Thursday 26 September 6-8pm – Drawing
Thursday 3 October 6-9pm – Printmaking
Thursday 10 October 6-8pm – Creating a collaborative work
Thursday 17 October 6-8pm – Designing
Thursday 24 October 6-8pm – Installation at Tuggeranong Arts Centre

 

COST: Free

Details

This five-part collaborative mural making project for young people starts in the last week of September. In Vinyl Vista, participants will work with a team of professional artists to develop skills in drawing and printmaking, and work to create vinyl designs for installation in TAC’s gender-neutral bathroom. Sessions include drawing with Robbie Karmel, printmaking with Clare Jackson, creating a collaborative work with Emma Rani Hodges, designing the mural, and installing the mural at TAC. The program is open to young people aged 16 – 25. Participants must attend all sessions and places are strictly limited to 12. Vinyl Vista will run weekly on Thursday evenings, from 26 September to 24 October.

Session 1: Drawing

In this class the participants will engage in the fundamentals of drawing with tutor Robbie Karmel.

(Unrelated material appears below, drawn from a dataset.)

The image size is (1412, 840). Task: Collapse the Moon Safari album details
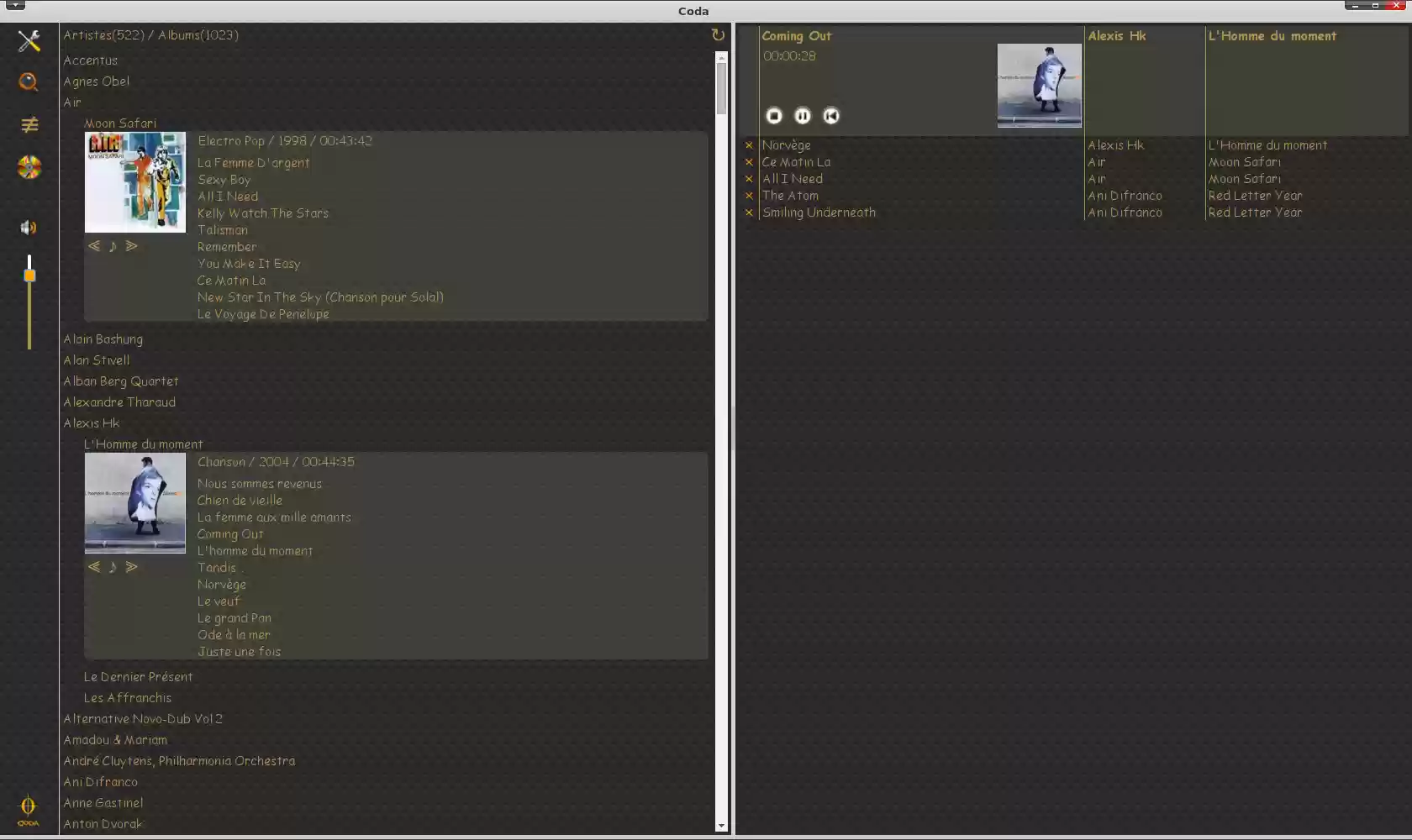pos(120,123)
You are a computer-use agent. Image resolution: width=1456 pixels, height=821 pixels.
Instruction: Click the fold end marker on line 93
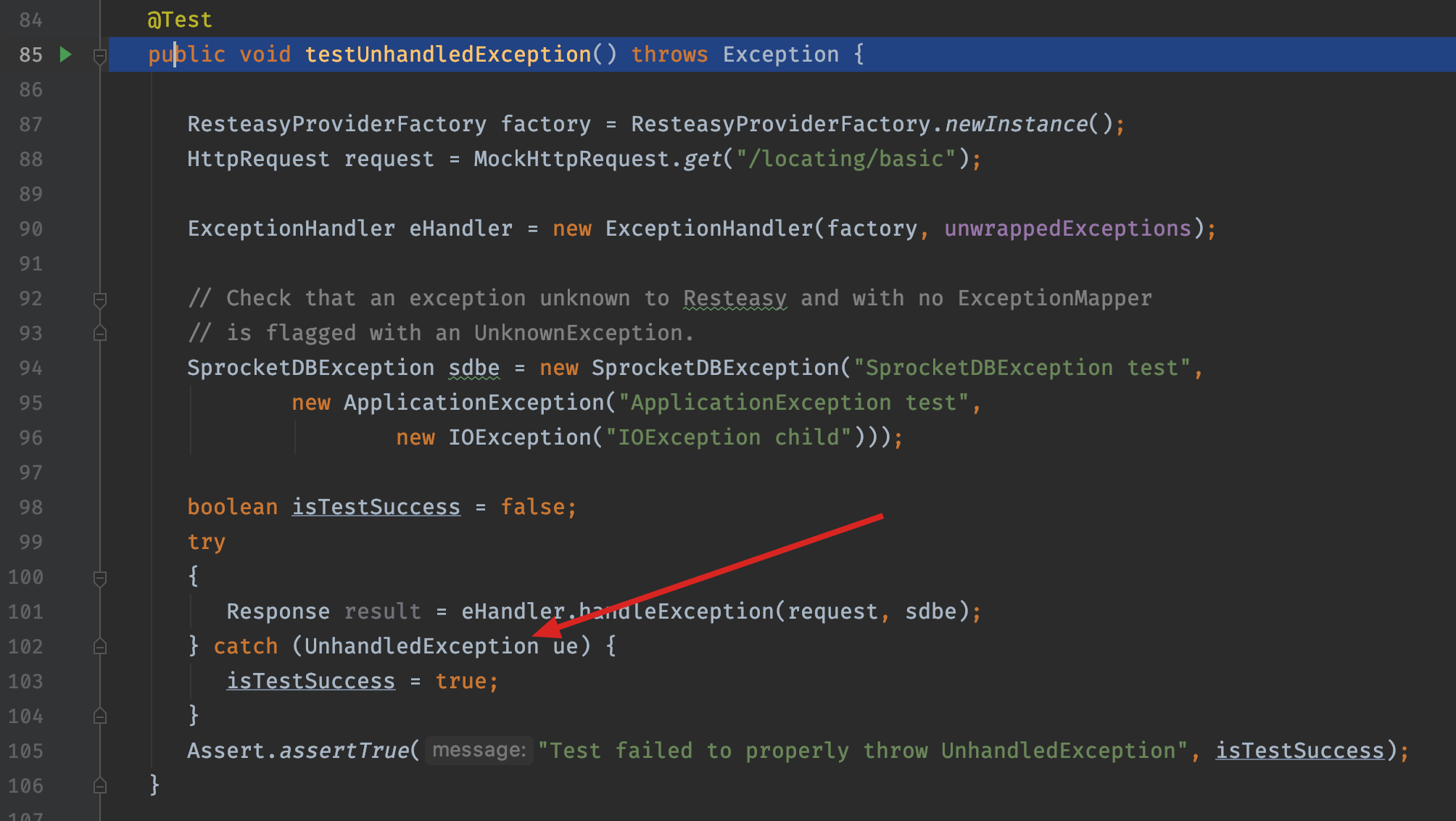tap(100, 334)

They will learn about scale, composition, and mark-making to gain the confidence to start designing for the vinyl installation.

Session 2: Printmaking

Participants will learn the process of printmaking using a printing-press. They will learn the importance of creating recognisable shapes and the use of negative space to create effective designs. These techniques will be applied in the design of the vinyls for the installation.

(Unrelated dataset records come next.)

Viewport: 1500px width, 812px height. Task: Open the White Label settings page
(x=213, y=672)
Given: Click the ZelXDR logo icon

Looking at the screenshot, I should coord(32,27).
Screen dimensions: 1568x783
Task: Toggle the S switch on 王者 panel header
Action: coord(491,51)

Session 3: Creating a Collaborative Work

Participants will create their own designs, which they will work together with the rest of the group to add to a collaborative collage, developing the skills needed to create a cohesive design for the vinyl installation.

Session 4: Designing

Participants will draw their own designs using the skills from the previous workshops. Their designs will be later be translated into vinyl for the installation. They will also start planning the composition of the elements in the gender-neutral bathroom at TAC for installation at the next session.

Session 5: Installation

Final installation of vinyl design in the gender-neutral bathroom at TAC Once all the drawings have been translated to vinyl, participants will get to install their own designs in the gender-neutral bathroom at TAC and learn the skills of applying vinyl.

About the Artists

Robbie Karmel

Robbie Karmel completed his PhD at UNSW A+D and returned to Canberra in 2019 to establish Studio in Mitchell with Richard Blackwell. His research and practice explore concepts of mimetic representation, phenomenological embodiment, perception, tool use, and representation through expanded drawing practices, extending into printmaking, sculptural and performative methods.

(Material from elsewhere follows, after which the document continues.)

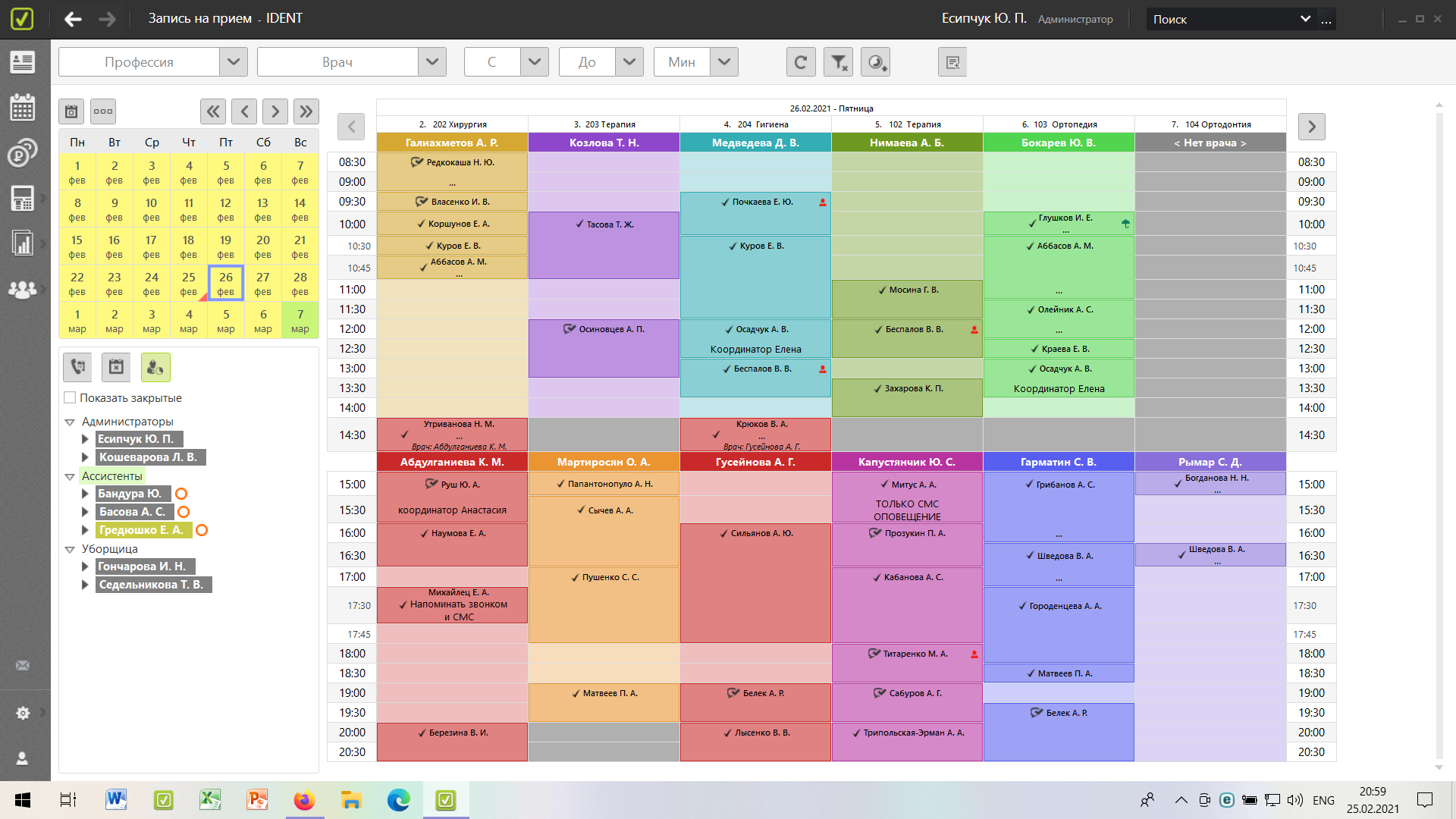
Task: Collapse the Администраторы tree group
Action: (70, 422)
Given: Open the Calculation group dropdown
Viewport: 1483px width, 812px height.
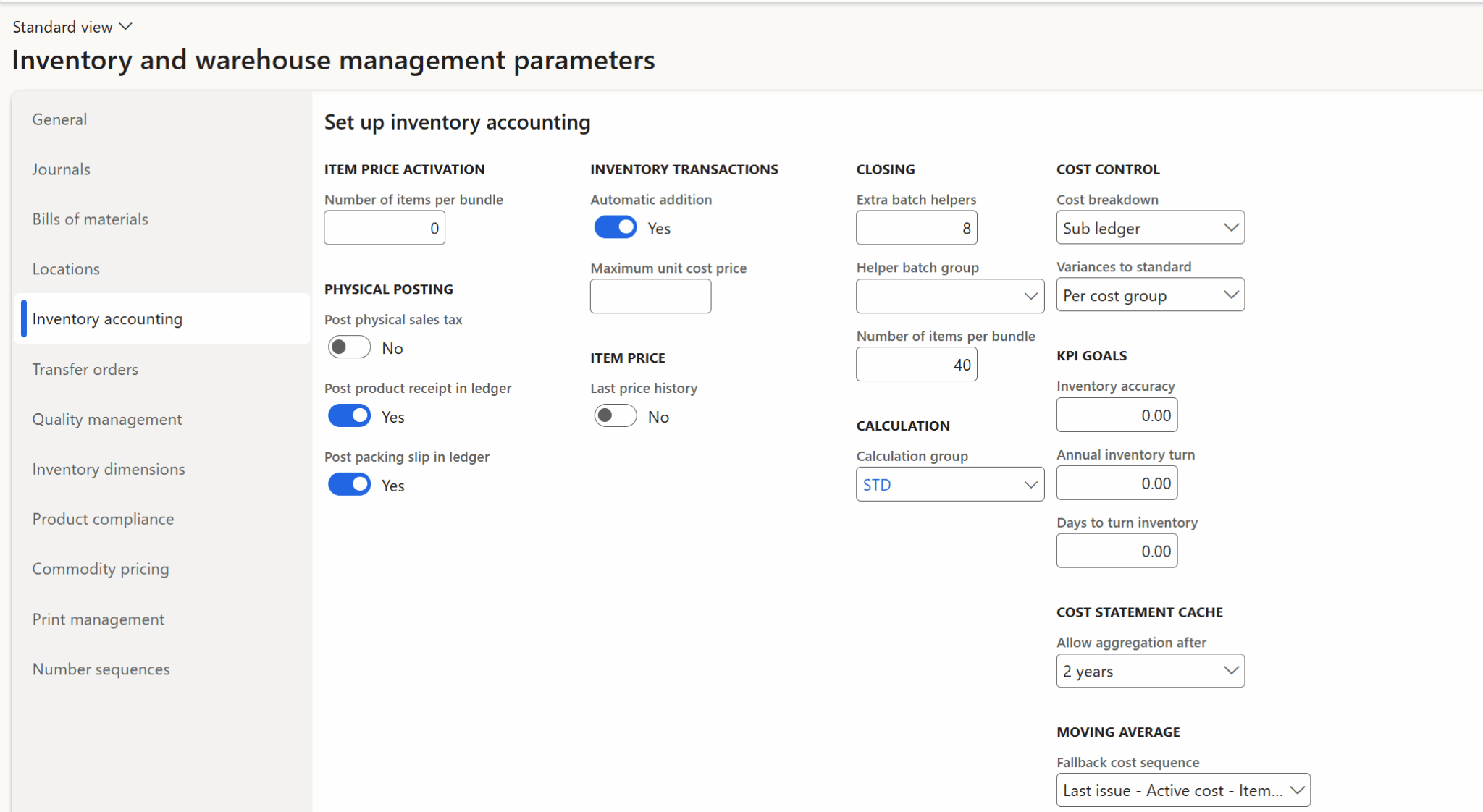Looking at the screenshot, I should (949, 484).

Working with charcoal, oil stick and graphite on paper or timber surfaces, Karmel maps out the body relying on the intermodal array of senses, challenging dominant opticentric modes of picture making. This work includes the production of studio furniture, apparatus, and tools to facilitate and interrupt solo and collaborative performative drawing processes. Karmel has had solo exhibitions in Sydney, Melbourne, Canberra and Perth and has undertaken residencies nationally and internationally.

Clare Jackson

Clare is an artist, printmaker, and educator living on Ngunnawal Ngambri Country. She has been a dedicated member of the print community since she graduated from Printmedia and Drawing at ANU School of Art (Hons. 1st Class) in 2013. Her work has been featured in shows around Australia, including as a finalist in the Fremantle Print Prize and Peebles Print Prize. Clare’s awards include the Early Career Printmaker Award at Inkmasters Cairns 2018, and Highly Commended in the M16 Drawing Prize in 2015 and 2021. Clare has undertaken residencies at BigCi Wollemi National Park, The Estonian Printing Museum, The Art Vault Mildura, Vermont Studio Center USA, and Lancaster Press Fiji. Clare teaches in etching, relief printing, screen printing, and lithography, and has printed for artists such as April Phillips, Kieren Karritpul, Omar Musa, and Arone Meeks.

Emma Rani Hodges

Emma Rani Hodges, an award-winning artist, graduated from Australian National University with a Bachelor of Arts with Honours in Visual Arts and has exhibited locally, nationally and internationally. They have worked as an arts educator at the National Gallery of Australia, Canberra Girls Grammar and in Tuggeranong Arts Centre’s Messengers youth intervention and children’s art programs. Their practice explores intergenerational trauma, mental illness, migration and multiethnic identity. Fluctuating between image, text and object, Hodges’s work resists easy categorisation.